Atomically replaces the old registration record, revokes all active JWT sessions for the credential, and stores the new registration record.

  • Request body: RegistrationFinishRequest (same as registration)
  • Response: 204 No Content
  • Authorization: Bearer <jwt> required; same JWT used in /password/start
  • Errors: 400 (bad request), 401 (unauthorized)

Design Decisions

  1. Dedicated endpoints rather than overloading existing registration endpoints. This avoids ambiguity between recovery tokens and JWTs, allows separate rate limiting, and provides clearer API semantics.

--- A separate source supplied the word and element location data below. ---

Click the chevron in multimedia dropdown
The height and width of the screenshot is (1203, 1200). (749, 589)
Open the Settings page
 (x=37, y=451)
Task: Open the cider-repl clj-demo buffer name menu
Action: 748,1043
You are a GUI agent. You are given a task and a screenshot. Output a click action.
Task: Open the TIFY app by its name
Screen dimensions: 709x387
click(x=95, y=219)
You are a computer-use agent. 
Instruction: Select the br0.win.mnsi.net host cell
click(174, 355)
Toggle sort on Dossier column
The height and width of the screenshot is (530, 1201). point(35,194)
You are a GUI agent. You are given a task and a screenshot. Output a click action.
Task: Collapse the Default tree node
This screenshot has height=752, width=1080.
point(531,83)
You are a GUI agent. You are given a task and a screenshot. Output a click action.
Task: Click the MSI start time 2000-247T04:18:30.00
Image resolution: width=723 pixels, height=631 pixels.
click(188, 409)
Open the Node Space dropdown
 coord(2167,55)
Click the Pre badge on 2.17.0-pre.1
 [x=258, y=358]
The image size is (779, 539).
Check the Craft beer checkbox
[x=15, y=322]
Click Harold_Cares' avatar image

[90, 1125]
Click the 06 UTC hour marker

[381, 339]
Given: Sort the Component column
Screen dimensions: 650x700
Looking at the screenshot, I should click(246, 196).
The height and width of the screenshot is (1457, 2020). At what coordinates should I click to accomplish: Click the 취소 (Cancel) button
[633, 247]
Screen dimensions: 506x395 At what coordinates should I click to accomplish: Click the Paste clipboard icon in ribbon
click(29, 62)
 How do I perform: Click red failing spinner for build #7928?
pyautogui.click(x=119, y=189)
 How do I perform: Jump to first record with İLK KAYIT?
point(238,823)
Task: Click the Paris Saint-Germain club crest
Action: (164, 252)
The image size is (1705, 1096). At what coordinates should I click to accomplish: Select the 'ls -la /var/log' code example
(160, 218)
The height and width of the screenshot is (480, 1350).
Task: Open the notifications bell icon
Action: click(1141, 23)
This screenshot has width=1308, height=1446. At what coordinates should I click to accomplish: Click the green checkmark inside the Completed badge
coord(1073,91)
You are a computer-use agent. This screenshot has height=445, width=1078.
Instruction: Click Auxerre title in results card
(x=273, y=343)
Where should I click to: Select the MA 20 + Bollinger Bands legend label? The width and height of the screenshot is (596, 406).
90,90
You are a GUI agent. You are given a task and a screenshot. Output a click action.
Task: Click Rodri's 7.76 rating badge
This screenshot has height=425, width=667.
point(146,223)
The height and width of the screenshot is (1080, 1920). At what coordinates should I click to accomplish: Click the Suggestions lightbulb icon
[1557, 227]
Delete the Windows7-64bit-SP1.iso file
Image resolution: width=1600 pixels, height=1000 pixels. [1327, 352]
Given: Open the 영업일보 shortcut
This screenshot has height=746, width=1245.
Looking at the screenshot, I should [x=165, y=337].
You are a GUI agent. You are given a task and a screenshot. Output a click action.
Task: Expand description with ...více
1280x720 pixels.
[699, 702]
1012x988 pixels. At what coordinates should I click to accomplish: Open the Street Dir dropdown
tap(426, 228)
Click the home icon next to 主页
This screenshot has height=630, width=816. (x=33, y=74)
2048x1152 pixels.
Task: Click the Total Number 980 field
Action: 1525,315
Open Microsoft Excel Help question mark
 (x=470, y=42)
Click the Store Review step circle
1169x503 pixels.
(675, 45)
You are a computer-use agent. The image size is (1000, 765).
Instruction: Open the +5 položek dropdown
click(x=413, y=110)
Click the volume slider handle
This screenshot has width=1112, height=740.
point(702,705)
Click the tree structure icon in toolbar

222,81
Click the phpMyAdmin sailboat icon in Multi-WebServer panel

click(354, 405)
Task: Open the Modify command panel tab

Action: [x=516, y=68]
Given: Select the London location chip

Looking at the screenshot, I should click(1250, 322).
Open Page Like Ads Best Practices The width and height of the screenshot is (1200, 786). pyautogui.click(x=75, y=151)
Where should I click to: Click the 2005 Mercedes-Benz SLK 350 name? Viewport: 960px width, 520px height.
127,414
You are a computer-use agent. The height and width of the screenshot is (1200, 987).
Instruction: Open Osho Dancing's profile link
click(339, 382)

  2. JWT-based authorization. The user authenticates with their current password to obtain a JWT, which proves knowledge of the old password without the server ever seeing it.

  3. Atomic replacement. The finish endpoint atomically deletes the old record, revokes all sessions, and stores the new record. The user must re-authenticate after changing their password.

  4. No new DTOs. Request/response bodies are identical to the registration endpoints. The only difference is the mandatory Authorization: Bearer <jwt> header.

  5. No changes to hofmann-rfc. The OPAQUE crypto layer already supports re-registration — password change is just registration at the crypto level.

Implementation by Module

hofmann-server

  • HofmannOpaqueServerManagerchangePasswordStart() and changePasswordFinish() methods that validate the JWT, check subject matches the credential, and delegate to the existing registration crypto.
  • OpaqueResource (JAX-RS) — thin adapter mapping POST /password/start and POST /password/finish to the manager. Exception mapping: SecurityException -> 401, IllegalArgumentException -> 400.
  • OpaqueController (Spring Boot) — same endpoints as Spring @PostMapping methods.

hofmann-client

  • HofmannOpaqueAccessorchangePasswordStart() and changePasswordFinish() HTTP transport methods targeting /opaque/password/start and /opaque/password/finish.
  • HofmannOpaqueClientManager — high-level changePassword(serverId, credentialId, newPassword, bearerToken) method that orchestrates the full three-step flow.

hofmann-typescript

  • OpaqueHttpClient.changePassword(credentialId, newPassword, token) — full orchestration: creates registration request, POSTs to /password/start with JWT, finalizes registration locally, POSTs to /password/finish with JWT.

hofmann-testserver

  • OpaqueClichange-password command that authenticates with the old password, then re-registers with the new password.

Demo UI

  • demo.html / demo.ts — Change Password card (step 3) with credential ID, new password, and JWT token fields. JWT is auto-filled from a prior authentication.

OpenAPI Spec

  • docs/opaque-api.yaml — Password Change tag and endpoint definitions for /opaque/password/start and /opaque/password/finish.

Usage Examples

Java Client

// Step 1: Authenticate with current password
AuthFinishResponse auth = manager.authenticate(serverId, credentialId, oldPassword);

// Step 2: Change password using the JWT
manager.changePassword(serverId, credentialId, newPassword, auth.token());

// Step 3: Re-authenticate with new password
AuthFinishResponse newAuth = manager.authenticate(serverId, credentialId, newPassword);

TypeScript Client

// Step 1: Authenticate with current password
const { token } = await client.authenticate(credentialId, oldPassword);

// Step 2: Change password using the JWT
await client.changePassword(credentialId, newPassword, token);

// Step 3: Re-authenticate with new password
const newAuth = await client.authenticate(credentialId, newPassword);

CLI

./gradlew :hofmann-testserver:runOpaqueCli \
  --args="change-password alice@example.com oldpass newpass" -q

Security Properties

  • No password exposure: The server never sees the old or new password. The JWT proves knowledge of the old password; the OPRF registration proves knowledge of the new password.
  • Subject matching: Both endpoints verify the JWT subject matches the credential identifier, preventing user A from changing user B's password.
  • Session revocation: All existing sessions are revoked on password change, ensuring that compromised sessions are invalidated.
  • Rate limiting: Password change endpoints are rate-limited to prevent abuse.